▼
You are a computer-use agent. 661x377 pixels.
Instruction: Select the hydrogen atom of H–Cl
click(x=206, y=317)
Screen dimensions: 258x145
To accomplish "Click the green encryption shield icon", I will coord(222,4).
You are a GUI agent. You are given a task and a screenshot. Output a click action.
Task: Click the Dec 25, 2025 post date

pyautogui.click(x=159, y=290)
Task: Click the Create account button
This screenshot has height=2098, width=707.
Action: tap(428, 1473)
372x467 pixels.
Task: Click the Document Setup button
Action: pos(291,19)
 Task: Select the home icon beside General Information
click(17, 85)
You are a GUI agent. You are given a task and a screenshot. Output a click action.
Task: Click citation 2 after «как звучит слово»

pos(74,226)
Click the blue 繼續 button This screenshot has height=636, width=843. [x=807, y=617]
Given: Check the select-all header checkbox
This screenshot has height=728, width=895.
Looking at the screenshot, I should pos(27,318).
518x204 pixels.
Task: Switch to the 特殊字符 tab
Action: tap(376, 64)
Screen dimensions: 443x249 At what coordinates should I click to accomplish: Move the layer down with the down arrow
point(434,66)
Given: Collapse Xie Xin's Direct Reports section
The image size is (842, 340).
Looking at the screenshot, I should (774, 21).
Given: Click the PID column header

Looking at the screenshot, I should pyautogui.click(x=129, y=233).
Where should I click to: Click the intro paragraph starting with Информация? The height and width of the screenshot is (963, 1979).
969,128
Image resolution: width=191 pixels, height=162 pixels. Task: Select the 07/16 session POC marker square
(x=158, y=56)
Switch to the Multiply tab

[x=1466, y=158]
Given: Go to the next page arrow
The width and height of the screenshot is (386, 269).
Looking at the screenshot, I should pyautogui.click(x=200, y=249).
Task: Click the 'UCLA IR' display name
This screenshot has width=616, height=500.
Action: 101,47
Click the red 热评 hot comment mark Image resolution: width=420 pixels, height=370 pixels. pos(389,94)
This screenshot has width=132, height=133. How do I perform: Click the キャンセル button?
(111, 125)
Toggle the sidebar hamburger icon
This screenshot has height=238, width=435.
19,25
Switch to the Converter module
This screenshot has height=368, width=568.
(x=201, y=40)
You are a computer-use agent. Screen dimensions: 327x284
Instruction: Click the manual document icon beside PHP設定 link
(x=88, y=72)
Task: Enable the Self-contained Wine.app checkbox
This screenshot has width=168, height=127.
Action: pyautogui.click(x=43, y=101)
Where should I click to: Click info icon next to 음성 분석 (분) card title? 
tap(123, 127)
▲
Problem to solve: Nothing may be omitted; retype every record exactly.

Worked solution:
You are a computer-use agent. 661x377 pixels.
Instruction: Select the hydrogen atom of H–Cl
click(x=206, y=317)
Screen dimensions: 258x145
To accomplish "Click the green encryption shield icon", I will coord(222,4).
You are a GUI agent. You are given a task and a screenshot. Output a click action.
Task: Click the Dec 25, 2025 post date

pyautogui.click(x=159, y=290)
Task: Click the Create account button
This screenshot has height=2098, width=707.
Action: tap(428, 1473)
372x467 pixels.
Task: Click the Document Setup button
Action: pos(291,19)
 Task: Select the home icon beside General Information
click(17, 85)
You are a GUI agent. You are given a task and a screenshot. Output a click action.
Task: Click citation 2 after «как звучит слово»

pos(74,226)
Click the blue 繼續 button This screenshot has height=636, width=843. [x=807, y=617]
Given: Check the select-all header checkbox
This screenshot has height=728, width=895.
Looking at the screenshot, I should pos(27,318).
518x204 pixels.
Task: Switch to the 特殊字符 tab
Action: tap(376, 64)
Screen dimensions: 443x249 At what coordinates should I click to accomplish: Move the layer down with the down arrow
point(434,66)
Given: Collapse Xie Xin's Direct Reports section
The image size is (842, 340).
Looking at the screenshot, I should (774, 21).
Given: Click the PID column header

Looking at the screenshot, I should pyautogui.click(x=129, y=233).
Where should I click to: Click the intro paragraph starting with Информация? The height and width of the screenshot is (963, 1979).
969,128
Image resolution: width=191 pixels, height=162 pixels. Task: Select the 07/16 session POC marker square
(x=158, y=56)
Switch to the Multiply tab

[x=1466, y=158]
Given: Go to the next page arrow
The width and height of the screenshot is (386, 269).
Looking at the screenshot, I should pyautogui.click(x=200, y=249).
Task: Click the 'UCLA IR' display name
This screenshot has width=616, height=500.
Action: 101,47
Click the red 热评 hot comment mark Image resolution: width=420 pixels, height=370 pixels. pos(389,94)
This screenshot has width=132, height=133. How do I perform: Click the キャンセル button?
(111, 125)
Toggle the sidebar hamburger icon
This screenshot has height=238, width=435.
19,25
Switch to the Converter module
This screenshot has height=368, width=568.
(x=201, y=40)
You are a computer-use agent. Screen dimensions: 327x284
Instruction: Click the manual document icon beside PHP設定 link
(x=88, y=72)
Task: Enable the Self-contained Wine.app checkbox
This screenshot has width=168, height=127.
Action: pyautogui.click(x=43, y=101)
Where should I click to: Click info icon next to 음성 분석 (분) card title? 
tap(123, 127)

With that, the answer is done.